-- PROMPT --
Put every line of the items below into a JSON list of strings, one string per line, leaving out blank lines.

-- TASK INPUTS --

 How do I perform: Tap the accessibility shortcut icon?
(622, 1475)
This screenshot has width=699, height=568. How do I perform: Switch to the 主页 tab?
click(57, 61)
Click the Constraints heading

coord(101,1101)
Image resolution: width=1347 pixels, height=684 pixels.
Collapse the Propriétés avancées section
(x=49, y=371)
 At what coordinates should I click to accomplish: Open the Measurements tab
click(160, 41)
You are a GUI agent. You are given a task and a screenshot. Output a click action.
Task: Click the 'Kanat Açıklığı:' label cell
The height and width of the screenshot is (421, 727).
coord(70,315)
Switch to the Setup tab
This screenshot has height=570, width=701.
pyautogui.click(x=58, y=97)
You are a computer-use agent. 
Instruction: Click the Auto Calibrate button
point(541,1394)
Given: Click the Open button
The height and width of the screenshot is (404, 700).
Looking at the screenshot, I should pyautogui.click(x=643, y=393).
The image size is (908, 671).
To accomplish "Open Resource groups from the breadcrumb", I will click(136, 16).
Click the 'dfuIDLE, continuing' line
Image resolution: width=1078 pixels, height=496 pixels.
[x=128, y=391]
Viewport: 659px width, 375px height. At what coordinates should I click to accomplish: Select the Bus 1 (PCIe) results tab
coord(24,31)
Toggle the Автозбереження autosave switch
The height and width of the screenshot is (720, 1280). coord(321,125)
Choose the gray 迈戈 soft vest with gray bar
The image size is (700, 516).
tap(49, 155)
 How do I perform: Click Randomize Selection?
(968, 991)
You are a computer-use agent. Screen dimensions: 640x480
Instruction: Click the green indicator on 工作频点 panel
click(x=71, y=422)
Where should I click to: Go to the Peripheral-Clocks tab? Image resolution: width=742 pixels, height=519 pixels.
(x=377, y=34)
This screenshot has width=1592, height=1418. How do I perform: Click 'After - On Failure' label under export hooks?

-- RESULT OF THIS TASK --
[
  " How do I perform: Tap the accessibility shortcut icon?",
  "(622, 1475)",
  "This screenshot has width=699, height=568. How do I perform: Switch to the 主页 tab?",
  "click(57, 61)",
  "Click the Constraints heading",
  "coord(101,1101)",
  "Image resolution: width=1347 pixels, height=684 pixels.",
  "Collapse the Propriétés avancées section",
  "(x=49, y=371)",
  " At what coordinates should I click to accomplish: Open the Measurements tab",
  "click(160, 41)",
  "You are a GUI agent. You are given a task and a screenshot. Output a click action.",
  "Task: Click the 'Kanat Açıklığı:' label cell",
  "The height and width of the screenshot is (421, 727).",
  "coord(70,315)",
  "Switch to the Setup tab",
  "This screenshot has height=570, width=701.",
  "pyautogui.click(x=58, y=97)",
  "You are a computer-use agent. ",
  "Instruction: Click the Auto Calibrate button",
  "point(541,1394)",
  "Given: Click the Open button",
  "The height and width of the screenshot is (404, 700).",
  "Looking at the screenshot, I should pyautogui.click(x=643, y=393).",
  "The image size is (908, 671).",
  "To accomplish \"Open Resource groups from the breadcrumb\", I will click(136, 16).",
  "Click the 'dfuIDLE, continuing' line",
  "Image resolution: width=1078 pixels, height=496 pixels.",
  "[x=128, y=391]",
  "Viewport: 659px width, 375px height. At what coordinates should I click to accomplish: Select the Bus 1 (PCIe) results tab",
  "coord(24,31)",
  "Toggle the Автозбереження autosave switch",
  "The height and width of the screenshot is (720, 1280). coord(321,125)",
  "Choose the gray 迈戈 soft vest with gray bar",
  "The image size is (700, 516).",
  "tap(49, 155)",
  " How do I perform: Click Randomize Selection?",
  "(968, 991)",
  "You are a computer-use agent. Screen dimensions: 640x480",
  "Instruction: Click the green indicator on 工作频点 panel",
  "click(x=71, y=422)",
  "Where should I click to: Go to the Peripheral-Clocks tab? Image resolution: width=742 pixels, height=519 pixels.",
  "(x=377, y=34)",
  "This screenshot has width=1592, height=1418. How do I perform: Click 'After - On Failure' label under export hooks?"
]